Rewrite the listing from the start through the line containing "Looking at the screenshot, I should tap(535, 172).", replacing "metronome icon" with "metronome button" and leaving everything else unchanged.

[Data listing]

--

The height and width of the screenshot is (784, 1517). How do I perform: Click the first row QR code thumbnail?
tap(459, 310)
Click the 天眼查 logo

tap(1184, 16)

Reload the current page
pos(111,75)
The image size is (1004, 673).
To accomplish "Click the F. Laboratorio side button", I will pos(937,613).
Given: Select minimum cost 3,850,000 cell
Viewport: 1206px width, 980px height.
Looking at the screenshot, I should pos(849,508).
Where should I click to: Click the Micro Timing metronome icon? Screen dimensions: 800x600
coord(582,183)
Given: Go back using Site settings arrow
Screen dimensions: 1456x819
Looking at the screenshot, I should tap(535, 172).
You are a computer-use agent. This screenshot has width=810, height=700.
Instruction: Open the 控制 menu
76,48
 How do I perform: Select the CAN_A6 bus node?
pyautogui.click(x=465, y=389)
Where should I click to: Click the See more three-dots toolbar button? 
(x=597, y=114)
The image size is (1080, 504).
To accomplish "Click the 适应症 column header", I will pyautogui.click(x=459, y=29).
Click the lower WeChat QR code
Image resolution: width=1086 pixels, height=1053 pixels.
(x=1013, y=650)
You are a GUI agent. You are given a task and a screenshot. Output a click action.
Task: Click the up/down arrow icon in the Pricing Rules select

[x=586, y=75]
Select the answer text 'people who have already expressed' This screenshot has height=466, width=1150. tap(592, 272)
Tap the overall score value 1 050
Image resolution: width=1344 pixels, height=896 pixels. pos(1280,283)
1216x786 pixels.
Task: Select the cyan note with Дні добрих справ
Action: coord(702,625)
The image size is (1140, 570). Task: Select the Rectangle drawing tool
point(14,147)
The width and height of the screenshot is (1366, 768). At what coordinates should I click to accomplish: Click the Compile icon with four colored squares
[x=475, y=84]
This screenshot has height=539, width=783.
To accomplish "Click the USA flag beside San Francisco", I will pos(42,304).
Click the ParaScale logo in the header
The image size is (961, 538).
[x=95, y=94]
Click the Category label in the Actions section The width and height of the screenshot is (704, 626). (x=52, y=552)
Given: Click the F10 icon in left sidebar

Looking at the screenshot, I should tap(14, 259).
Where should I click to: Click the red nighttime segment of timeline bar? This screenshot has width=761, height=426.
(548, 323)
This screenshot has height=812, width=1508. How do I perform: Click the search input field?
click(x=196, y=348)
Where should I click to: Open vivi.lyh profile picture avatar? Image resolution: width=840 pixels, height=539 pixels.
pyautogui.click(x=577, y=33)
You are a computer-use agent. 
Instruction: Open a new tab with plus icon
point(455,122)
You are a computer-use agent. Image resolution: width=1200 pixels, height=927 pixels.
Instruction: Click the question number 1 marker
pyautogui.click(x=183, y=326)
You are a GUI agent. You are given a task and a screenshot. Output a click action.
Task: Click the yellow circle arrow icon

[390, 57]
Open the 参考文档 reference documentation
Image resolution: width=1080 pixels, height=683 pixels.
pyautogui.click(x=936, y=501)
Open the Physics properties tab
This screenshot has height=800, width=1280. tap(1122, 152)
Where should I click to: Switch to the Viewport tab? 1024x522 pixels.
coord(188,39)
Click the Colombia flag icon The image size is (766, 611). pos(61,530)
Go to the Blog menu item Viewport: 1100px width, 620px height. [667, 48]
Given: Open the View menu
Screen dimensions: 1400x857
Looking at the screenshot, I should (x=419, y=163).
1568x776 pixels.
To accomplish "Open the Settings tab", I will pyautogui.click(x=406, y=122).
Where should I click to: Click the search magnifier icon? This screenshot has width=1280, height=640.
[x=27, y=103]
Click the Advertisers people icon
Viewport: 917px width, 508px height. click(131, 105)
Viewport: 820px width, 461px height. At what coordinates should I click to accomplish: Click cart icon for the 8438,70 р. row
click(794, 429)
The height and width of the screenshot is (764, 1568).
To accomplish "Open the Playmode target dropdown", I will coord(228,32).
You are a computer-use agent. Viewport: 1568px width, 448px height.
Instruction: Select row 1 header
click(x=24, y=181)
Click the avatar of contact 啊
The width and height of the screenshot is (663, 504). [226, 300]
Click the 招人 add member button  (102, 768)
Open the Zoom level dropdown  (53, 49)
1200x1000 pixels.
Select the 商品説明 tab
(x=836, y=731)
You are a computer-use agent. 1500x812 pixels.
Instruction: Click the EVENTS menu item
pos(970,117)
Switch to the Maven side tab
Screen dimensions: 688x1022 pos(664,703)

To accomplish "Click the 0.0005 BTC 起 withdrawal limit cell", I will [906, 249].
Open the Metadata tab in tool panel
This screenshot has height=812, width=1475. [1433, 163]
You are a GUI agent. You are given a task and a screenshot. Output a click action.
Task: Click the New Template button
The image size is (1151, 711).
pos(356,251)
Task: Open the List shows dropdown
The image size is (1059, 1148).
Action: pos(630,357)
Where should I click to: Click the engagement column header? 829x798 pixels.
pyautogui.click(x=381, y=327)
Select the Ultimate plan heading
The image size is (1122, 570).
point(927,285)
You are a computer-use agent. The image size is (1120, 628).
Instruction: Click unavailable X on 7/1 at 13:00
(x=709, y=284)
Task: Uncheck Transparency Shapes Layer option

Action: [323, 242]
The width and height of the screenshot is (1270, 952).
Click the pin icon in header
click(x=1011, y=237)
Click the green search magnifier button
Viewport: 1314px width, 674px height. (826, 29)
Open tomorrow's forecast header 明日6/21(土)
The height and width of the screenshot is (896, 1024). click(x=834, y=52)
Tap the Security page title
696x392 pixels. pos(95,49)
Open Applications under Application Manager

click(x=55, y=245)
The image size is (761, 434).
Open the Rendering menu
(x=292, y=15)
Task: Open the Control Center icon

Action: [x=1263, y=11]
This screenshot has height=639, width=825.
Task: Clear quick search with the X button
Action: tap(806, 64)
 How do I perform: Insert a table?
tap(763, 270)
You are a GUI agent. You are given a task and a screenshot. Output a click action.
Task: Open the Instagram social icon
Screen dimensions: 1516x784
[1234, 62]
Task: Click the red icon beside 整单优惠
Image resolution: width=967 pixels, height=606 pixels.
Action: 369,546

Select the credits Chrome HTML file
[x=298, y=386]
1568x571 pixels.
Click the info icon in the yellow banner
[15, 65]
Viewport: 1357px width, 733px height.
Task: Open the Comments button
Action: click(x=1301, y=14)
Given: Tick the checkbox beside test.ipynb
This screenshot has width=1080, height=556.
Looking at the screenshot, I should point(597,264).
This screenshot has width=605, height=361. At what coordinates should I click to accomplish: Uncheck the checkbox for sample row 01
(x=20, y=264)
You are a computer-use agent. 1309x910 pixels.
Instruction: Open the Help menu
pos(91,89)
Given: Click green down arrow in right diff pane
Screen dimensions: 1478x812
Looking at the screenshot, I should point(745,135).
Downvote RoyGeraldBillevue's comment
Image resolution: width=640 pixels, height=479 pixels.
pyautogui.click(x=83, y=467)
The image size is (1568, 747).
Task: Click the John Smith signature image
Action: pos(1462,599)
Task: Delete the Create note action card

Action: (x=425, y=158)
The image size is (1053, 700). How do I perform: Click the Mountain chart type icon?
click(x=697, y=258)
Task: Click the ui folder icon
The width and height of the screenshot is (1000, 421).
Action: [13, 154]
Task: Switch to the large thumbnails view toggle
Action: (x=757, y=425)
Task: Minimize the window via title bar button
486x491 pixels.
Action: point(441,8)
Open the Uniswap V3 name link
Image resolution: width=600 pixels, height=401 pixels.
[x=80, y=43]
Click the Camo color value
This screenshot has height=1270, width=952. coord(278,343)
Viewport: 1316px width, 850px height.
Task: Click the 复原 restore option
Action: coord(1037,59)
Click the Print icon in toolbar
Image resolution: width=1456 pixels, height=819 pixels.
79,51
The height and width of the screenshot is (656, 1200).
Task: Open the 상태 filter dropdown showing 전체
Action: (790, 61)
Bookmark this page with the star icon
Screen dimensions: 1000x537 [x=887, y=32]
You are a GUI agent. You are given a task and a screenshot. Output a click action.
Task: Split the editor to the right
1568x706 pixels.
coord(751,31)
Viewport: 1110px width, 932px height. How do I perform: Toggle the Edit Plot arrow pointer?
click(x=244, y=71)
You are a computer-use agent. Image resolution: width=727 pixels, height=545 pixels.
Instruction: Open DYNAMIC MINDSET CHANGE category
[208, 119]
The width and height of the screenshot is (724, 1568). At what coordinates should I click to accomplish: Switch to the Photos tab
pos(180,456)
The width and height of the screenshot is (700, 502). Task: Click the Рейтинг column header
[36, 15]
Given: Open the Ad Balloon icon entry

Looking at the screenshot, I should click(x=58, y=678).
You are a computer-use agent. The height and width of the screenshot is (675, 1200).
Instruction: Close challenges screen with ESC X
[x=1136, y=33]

--

* _Response to this exercise_
The height and width of the screenshot is (784, 1517). How do I perform: Click the first row QR code thumbnail?
tap(459, 310)
Click the 天眼查 logo

tap(1184, 16)

Reload the current page
pos(111,75)
The image size is (1004, 673).
To accomplish "Click the F. Laboratorio side button", I will pos(937,613).
Given: Select minimum cost 3,850,000 cell
Viewport: 1206px width, 980px height.
Looking at the screenshot, I should pos(849,508).
Where should I click to: Click the Micro Timing metronome button? Screen dimensions: 800x600
coord(582,183)
Given: Go back using Site settings arrow
Screen dimensions: 1456x819
Looking at the screenshot, I should tap(535, 172).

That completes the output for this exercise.